◆ DOCUMENT SEGMENT ◆
◆ ◆ ◆ ◆ ◆

ATel #3246; S. Corbel (Univ. Paris Diderot / CEA Saclay) and T. Tzioumis (ATNF/CSIRO)
on 29 Mar 2011; 15:29 UT
Credential Certification: S. CORBEL (corbel@discovery.saclay.cea.fr)

Subjects: Radio, Infra-Red, X-ray, Request for Observations, Black Hole, Transient

Referred to by ATel #: 3247, 3275

Following the discovery of the new transient IGR J17177-3656 by INTEGRAL (ATel #3223) and the recent improvement of its location by Chandra (ATel #3236), we report the results of radio observations conducted with the Australia Telescope Compact Array (1.5A configuration) and the new CABB back-end. Data were obtained on 2011 March 22 simultaneously at 5.5 and 9 GHz.

The preliminary analysis of the ATCA data indicates the presence of a single radio source within the small Chandra X-ray error circle. This radio source lies outside the Swift error box (ATel #3236, #3236).

The measured flux densities are 0.24 +/- 0.06 mJy at 5500 MHz and 0.20 +/- 0.06 mJy at 9000 MHz, giving a poor constrain on the spectral index (alpha = -0.37 +/- 0.79). The radio spectrum is either consistent with the emission from self absorbed compact jets or optically thin synchrotron from a discrete ejection event.

By combining the data-sets at both frequencies, the location of the radio source is RA(J2000) = 17:17:42.59 and Dec(J2000) = -36:56:04.4 (0.5" positional uncertainty). Given its location in the Chandra error box, it likely corresponds to the radio counterpart of IGR J17177-3656. However, variability at radio frequencies would be needed to clearly establish this association. Assuming it corresponds to the right counterpart, the radio position would also rule out the faint infrared star mentioned in ATel #3241.

◆ ◆ ◆ ◆ ◆

◆ TASK 1 ◆
Set down, word for word, the stretch of the telegram on IGR J17177-3656 from "ATel #3246; S." through "(ATel #3236, #3236).".
◆ TASK 2 ◆
According to the telegram on IGR J17177-3656, on what date were the radio data obtained?
◆ TASK 3 ◆
Write what comes next in the telegram on IGR J17177-3656, picking up after its final sentence.
The data that come next have no connection to the telegram.

◆ ◆ ◆ ◆ ◆

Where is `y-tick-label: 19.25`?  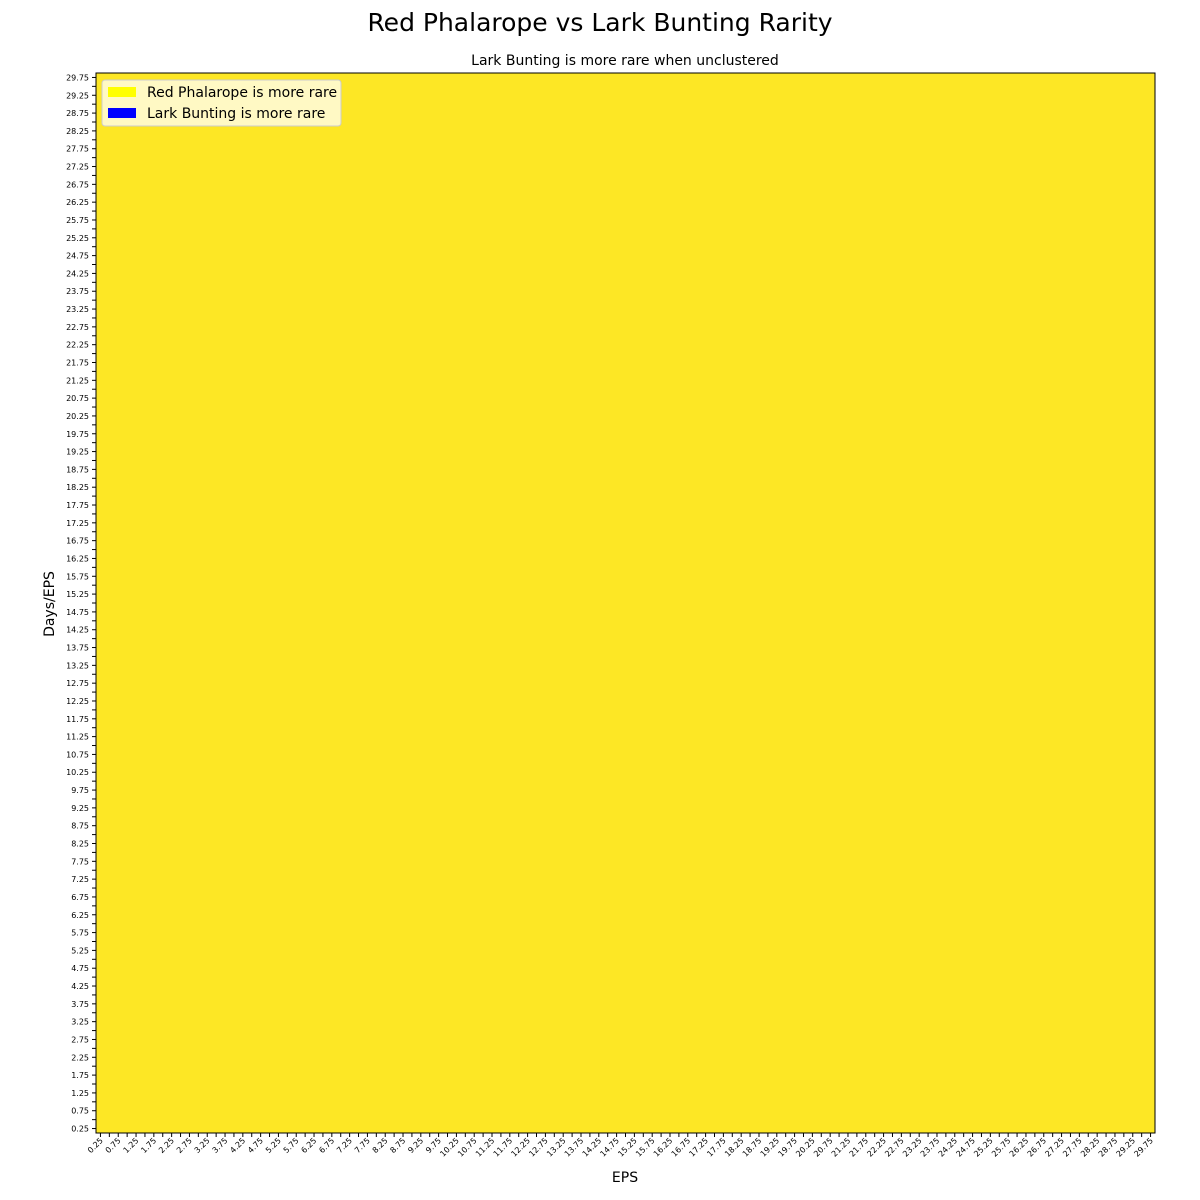
y-tick-label: 19.25 is located at coordinates (78, 452).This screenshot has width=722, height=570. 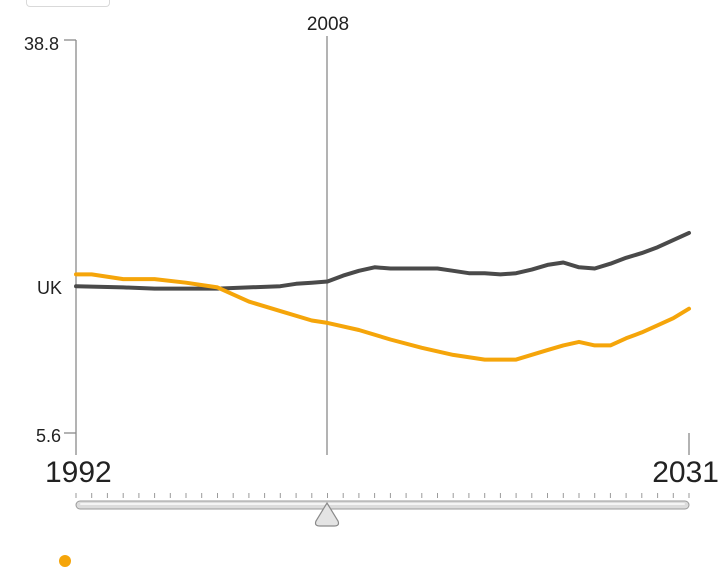 I want to click on time-slider, so click(x=382, y=510).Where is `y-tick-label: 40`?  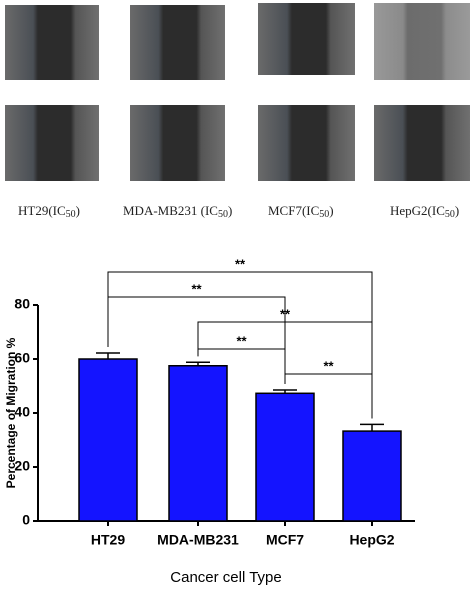
y-tick-label: 40 is located at coordinates (22, 412).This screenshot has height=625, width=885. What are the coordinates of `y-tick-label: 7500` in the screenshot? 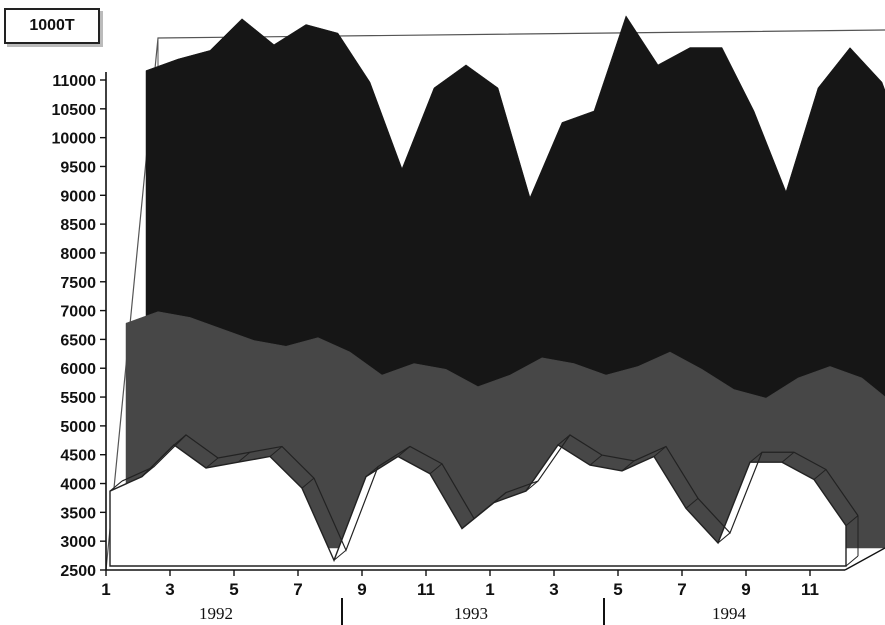 It's located at (78, 284).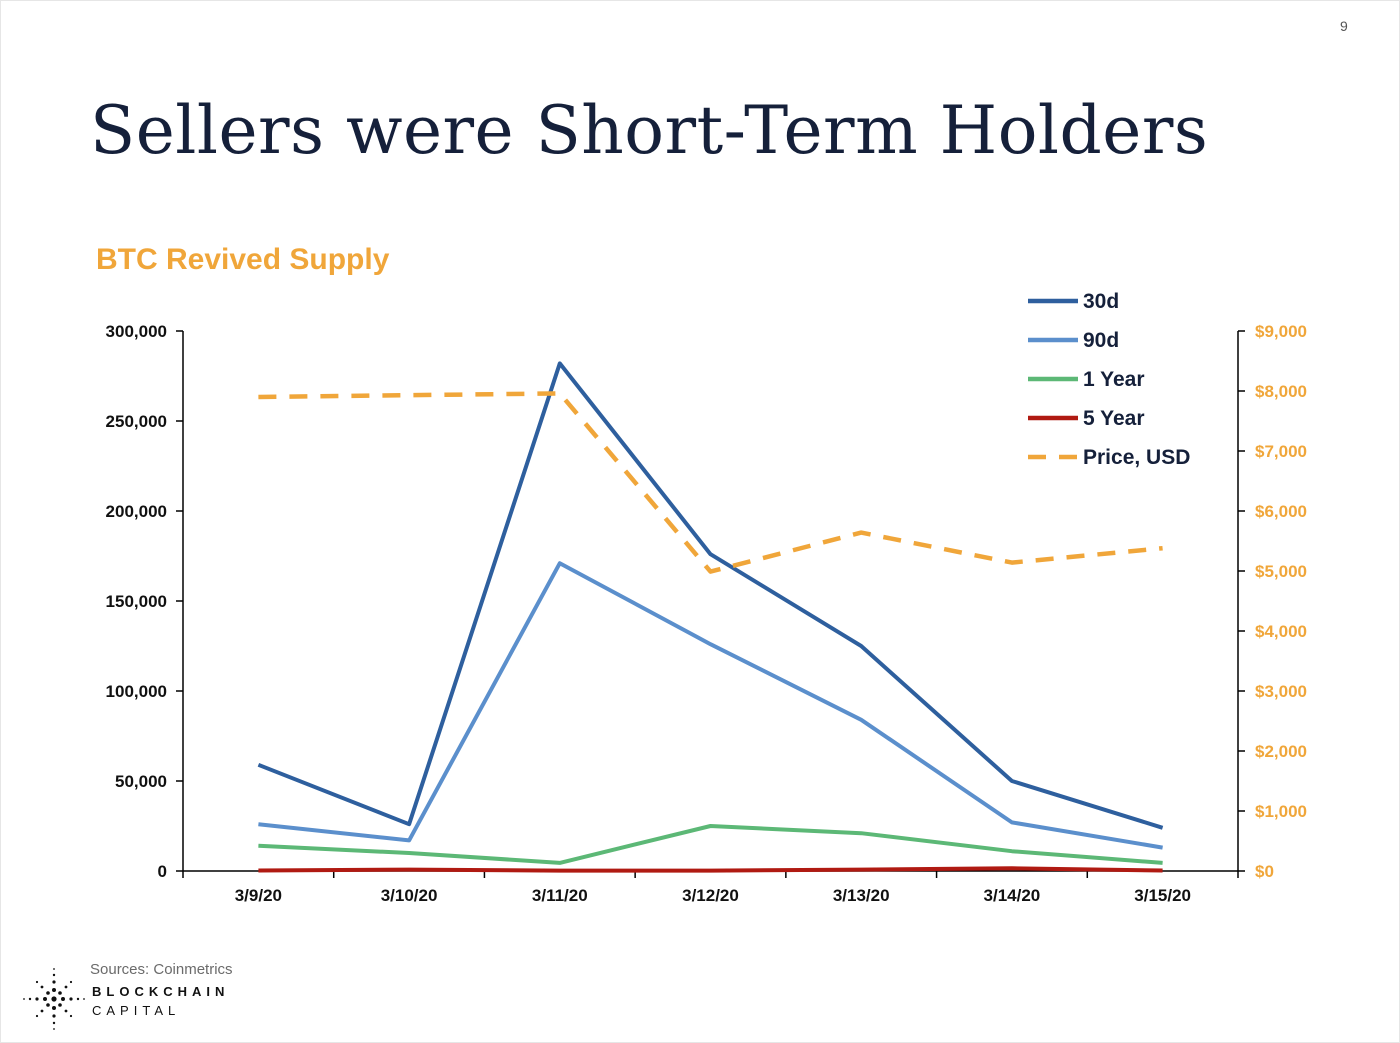 The width and height of the screenshot is (1400, 1043). Describe the element at coordinates (1162, 896) in the screenshot. I see `x-tick-label: 3/15/20` at that location.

◆ ◆ ◆ ◆ ◆

◆ EXPECTED ANSWER 1 ◆
ATel #3246; S. Corbel (Univ. Paris Diderot / CEA Saclay) and T. Tzioumis (ATNF/CSIRO)
on 29 Mar 2011; 15:29 UT
Credential Certification: S. CORBEL (corbel@discovery.saclay.cea.fr)

Subjects: Radio, Infra-Red, X-ray, Request for Observations, Black Hole, Transient

Referred to by ATel #: 3247, 3275

Following the discovery of the new transient IGR J17177-3656 by INTEGRAL (ATel #3223) and the recent improvement of its location by Chandra (ATel #3236), we report the results of radio observations conducted with the Australia Telescope Compact Array (1.5A configuration) and the new CABB back-end. Data were obtained on 2011 March 22 simultaneously at 5.5 and 9 GHz.

The preliminary analysis of the ATCA data indicates the presence of a single radio source within the small Chandra X-ray error circle. This radio source lies outside the Swift error box (ATel #3236, #3236).

◆ EXPECTED ANSWER 2 ◆
2011 March 22

◆ EXPECTED ANSWER 3 ◆
A Chandra observation (ATel #3236) was conducted the same day as our ATCA observation. The reported X-ray spectral parameters allow us to compare the radio/X-ray luminosity ratio of IGR J17177-3656 to accreting binary systems. For a radio emission originating from self absorbed compact jets and assuming a distance of 8 kpc (still uncertain), IGR J17177-3656 seems to follow the behavior of H 1743-322 at low flux, when it starts to join the standard correlation of GX 339-4 (for more details, see Coriat et al. 2011, MNRAS, in press, astro-ph/1101.5159), possibly suggesting (but no proof yet) that IGR J17177-3656 could be a black hole candidate in the hard state. Alternatively, the radio emission may also be the residual emission of a discrete ejection event. Further observations at all wavelengths are therefore encouraged.